**Exercise:**
Swap every occurrence of "location" for "position" throughout the records below and reproduce the lines with no other changes. Omit the pictures from your output.

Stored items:
■ ■ ■
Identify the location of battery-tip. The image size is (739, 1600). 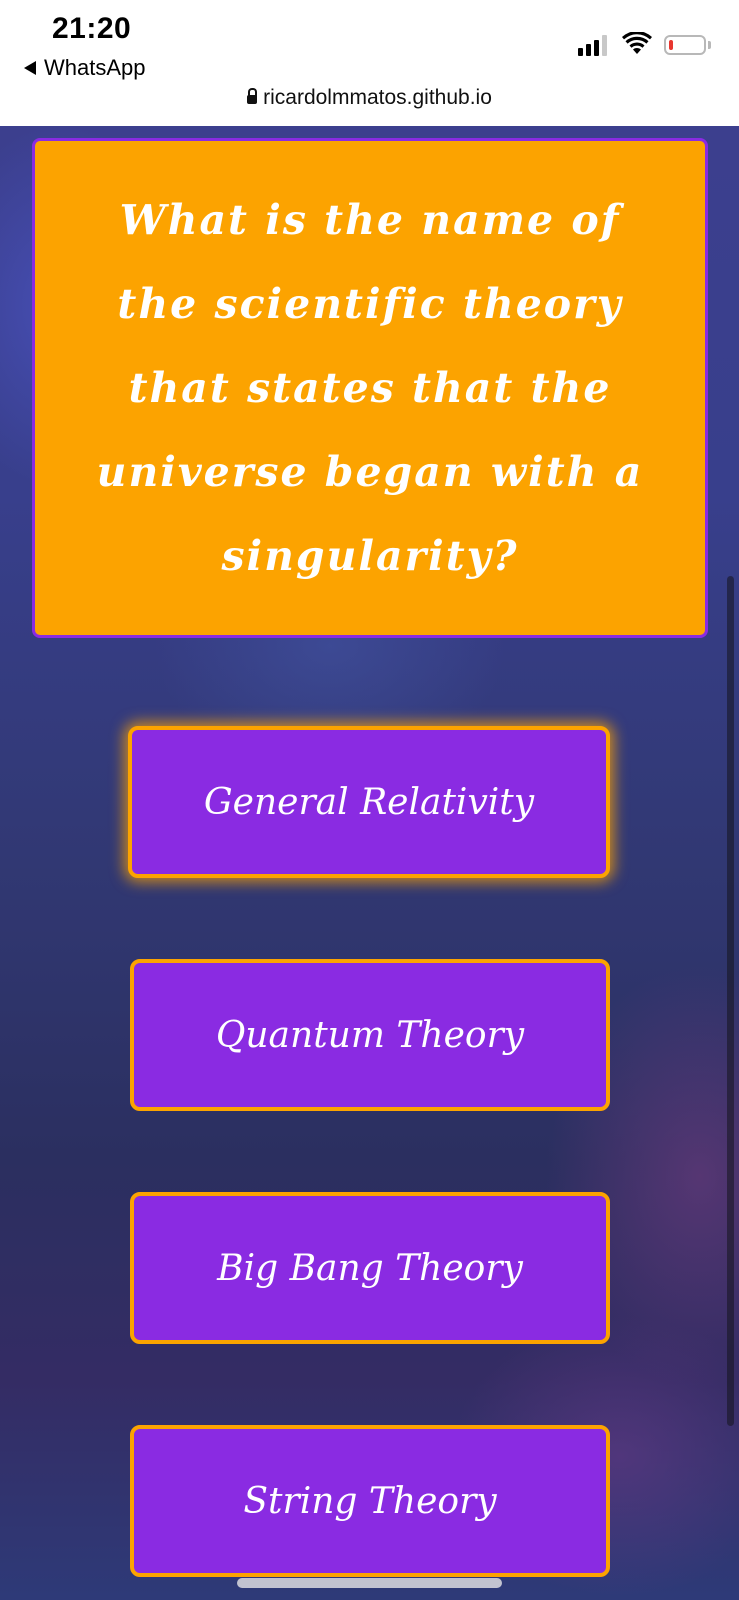
(710, 45).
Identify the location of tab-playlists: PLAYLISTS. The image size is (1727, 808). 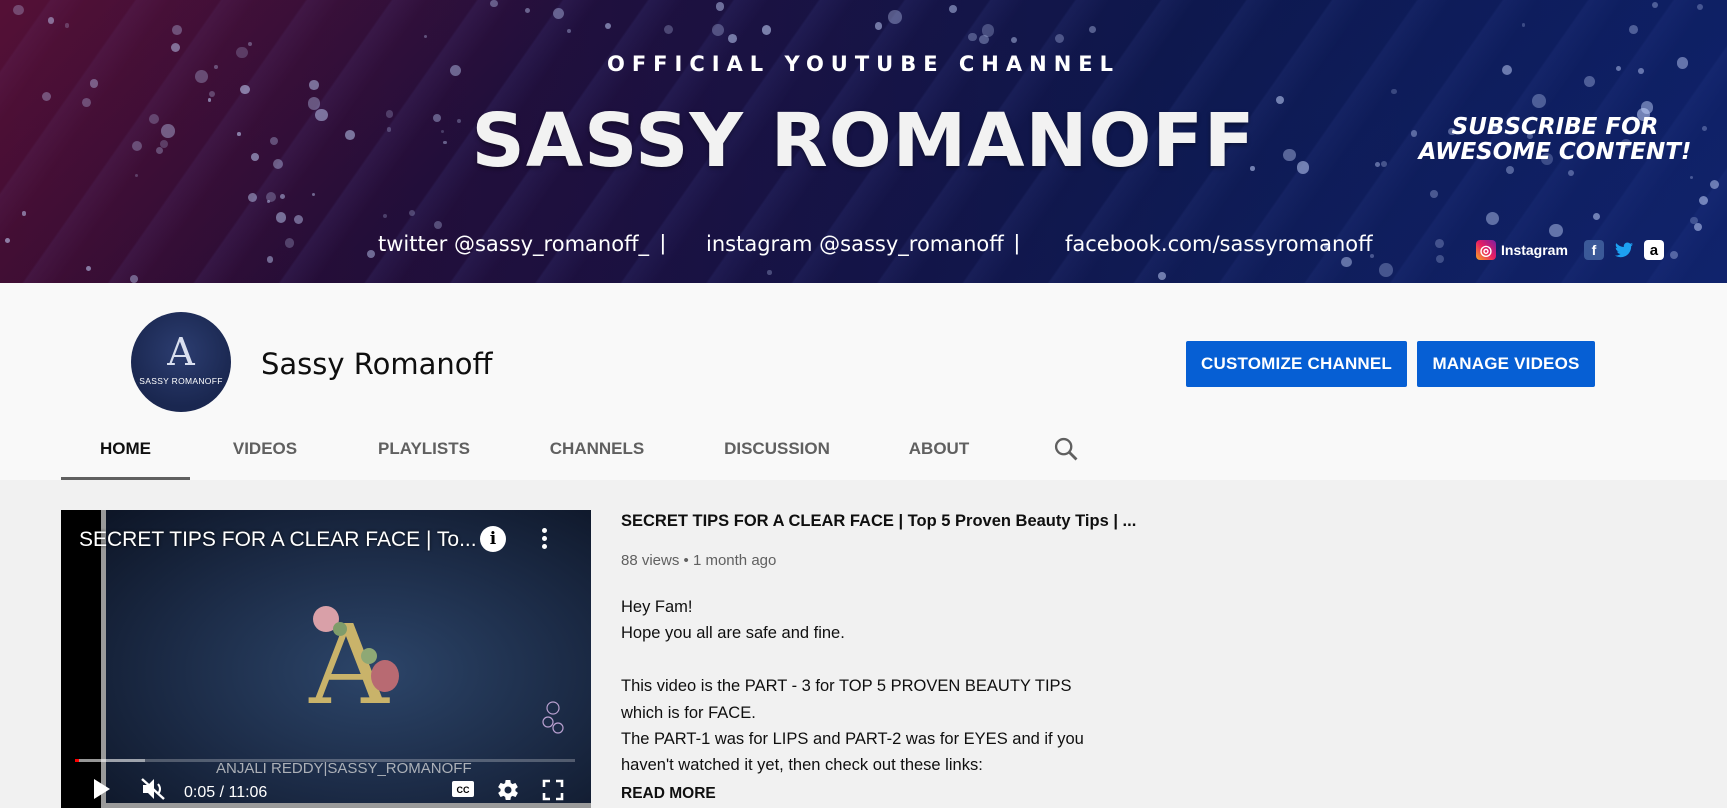
(424, 449).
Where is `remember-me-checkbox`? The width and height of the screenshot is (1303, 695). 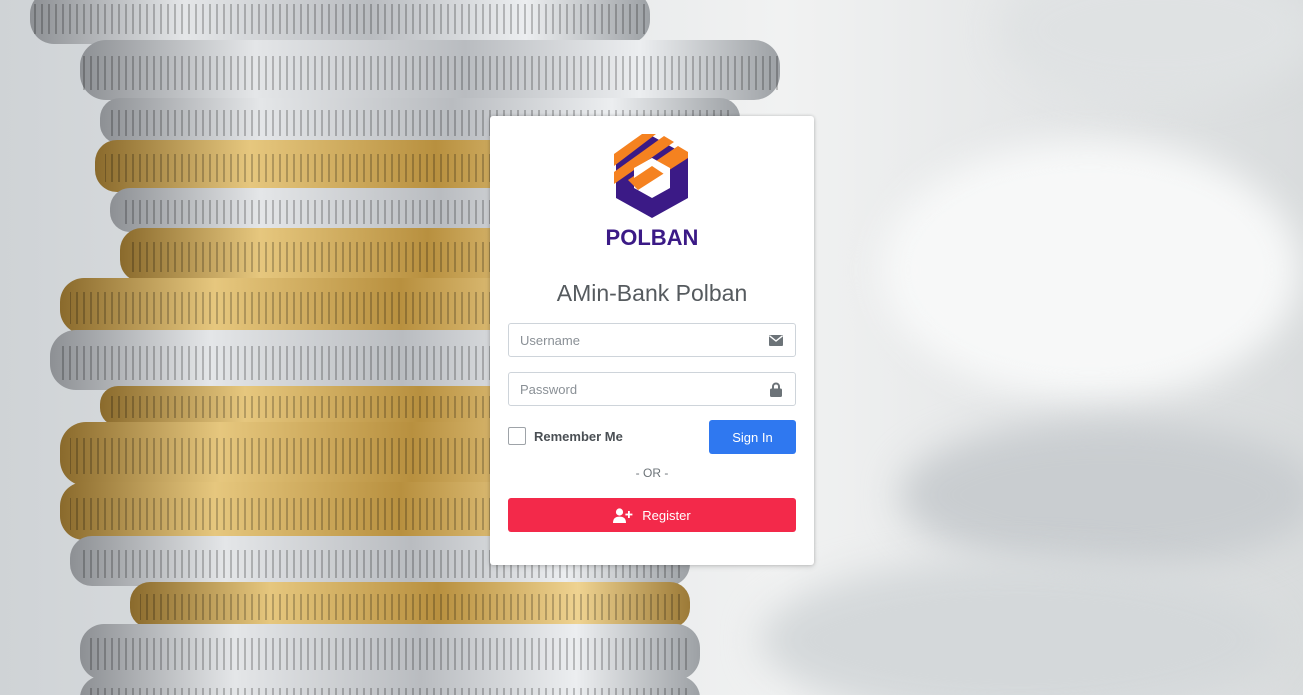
■ ■ ■
**Written solution:**
Identify the position of battery-tip. The image size is (739, 1600). 
(710, 45).
Identify the position of tab-playlists: PLAYLISTS. The image size is (1727, 808). 
(424, 449).
Where is `remember-me-checkbox`? The width and height of the screenshot is (1303, 695). 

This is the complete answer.